▶ HOW TO COMPLETE THIS TASK
Beginning with the line below that contains "Task: Read the" and ending with the line that contains "Go up one level with the up arrow", copy every line exactly. Copy nothing else.

▶ RECORDS FOR PROCESSING
• • • •

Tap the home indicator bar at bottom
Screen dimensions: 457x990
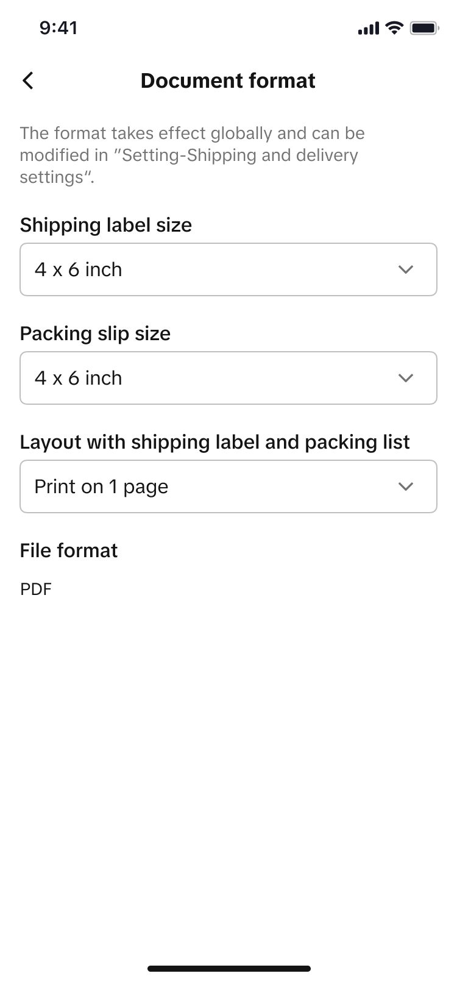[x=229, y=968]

• • • •

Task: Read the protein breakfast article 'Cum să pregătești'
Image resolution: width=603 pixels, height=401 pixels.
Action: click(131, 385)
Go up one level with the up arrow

• • • •

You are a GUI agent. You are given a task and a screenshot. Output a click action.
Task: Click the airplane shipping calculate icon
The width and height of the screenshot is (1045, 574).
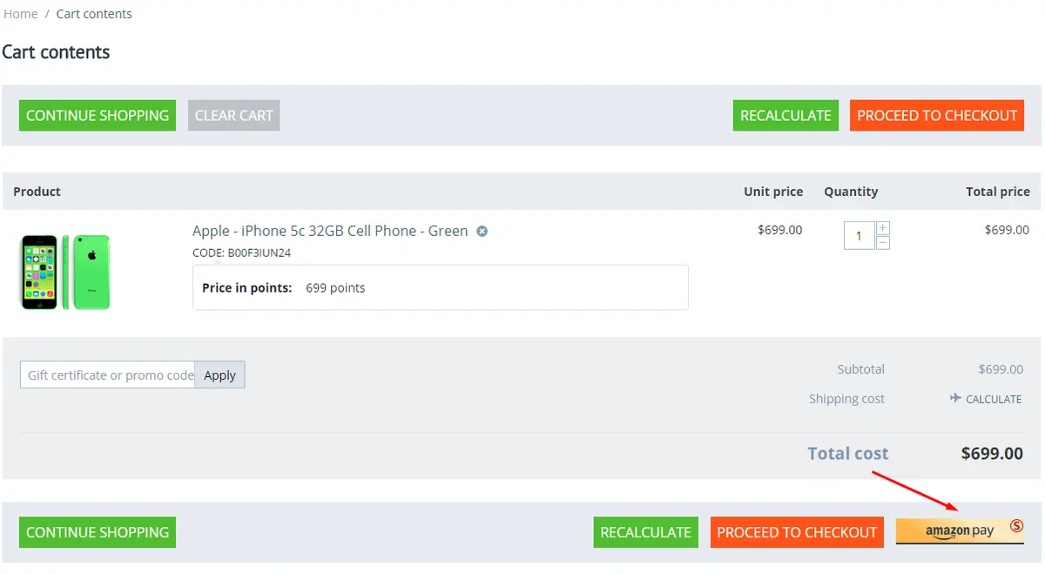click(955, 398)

• • • •

▶ RESPONSE TO THE EXERCISE
Task: Read the protein breakfast article 'Cum să pregătești'
Image resolution: width=603 pixels, height=401 pixels.
Action: click(131, 385)
Go up one level with the up arrow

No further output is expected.